This post is a part of our special personal finance series, Moving In or Out? Young people are faced with mounting student debt and high costs of living, which affects the decision to move out. This series of personal essays offers different perspectives on living situations, showing that no one choice is the same — or the right one for everyone.
My living situation over the last five years has involved a lot of back-and-forth. During my undergrad, I lived in an off-campus house with five roommates. I moved home and commuted during grad school to save cash, and ended up staying at home throughout my post-grad internship and first year of working. I then spent a year living in a rowhome in Philadelphia with two roommates before finally moving into another rowhome in Philly with my boyfriend. I’ve been living with him for the past year.
Moving back home for two years after college was a decision that, at the time, I made pretty grudgingly. It was a tough adjustment to move back in with my parents after living away for four years. After I graduated I thought of myself as so mature and independent, and moving back to my hometown felt like a big step backwards. I shouldn’t have felt so self-conscious about it, because nearly all of my friends (high school and college) were still living with their parents. I may have been unhappy, but at least I was in good company.
I shouldn’t have felt so self-conscious about it, because nearly all of my friends (high school and college) were still living with their parents.
Moving back home may not have appealed to my more independent side, but luckily I let my pragmatic side take the wheel on this one. My first job was a low-paying, entry-level position at a nonprofit in Center City Philadelphia, only a short train ride from my parents’ place in New Jersey. Though my salary wasn’t great, not having to pay rent meant that I could save nearly all of it. When I moved out a year after beginning my job, I had a nice little nest egg to fall back on.
Even with my savings, I knew I could never afford a place on my own. At least, not if I wanted to continue to have a savings account. I moved in with two girls I went to college with and, although we decided to live in a desirable part of the city, we chose to live in an older rowhome with a reasonable rent. It wasn’t fancy and it definitely didn’t look like what Friends convinced me a 20-something’s first apartment should look like, but it let me live away from home and still afford to have a social life. Best of all, I was still able to contribute to my savings account, a luxury I knew many of my friends (especially those living in more expensive cities like New York) didn’t have.
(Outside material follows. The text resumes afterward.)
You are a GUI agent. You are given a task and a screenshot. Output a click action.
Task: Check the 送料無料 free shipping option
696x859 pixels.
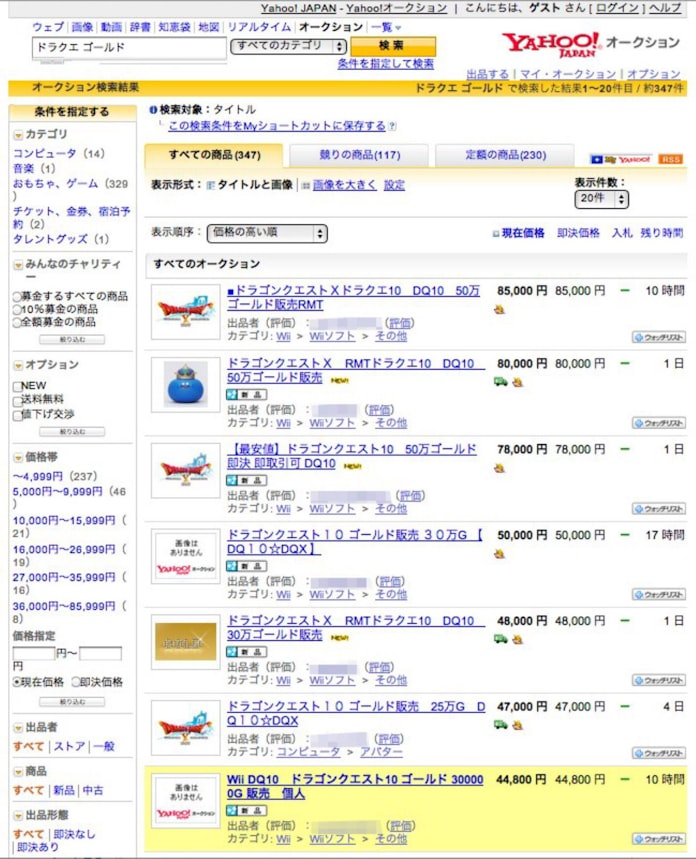17,400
Although I pretended to have very practical reasons for moving out (living in the city would make my commute so much easier!), my main reason for moving in with roommates was more personal. My boyfriend and I were getting more serious, and at the time we both still lived at home. I knew we were approaching the point where we had to have the “moving in together” discussion, and I wanted to live on my own again first. Would it have been smarter, financially, to live at home for an extra year and then move in together? Maybe, but for once I let my emotions make a decision for me, and I don’t regret it. Moving in with roommates for a year rather than my boyfriend let me experience living in a city on my own and, corny as it sounds, helped me mature as a person. When the time came for us to move in together, I felt much more prepared to take the next step.
My boyfriend and I moved just a few blocks away from my first rowhome, and even though the neighborhood we’re in is pretty pricey, we managed to find an older home in a nice area that has a reasonable rent. We could have afforded something fancier (I now have a new job that pays significantly more), but we chose something more modest. We’re considering buying in the next few years, so every bit we save in rent helps.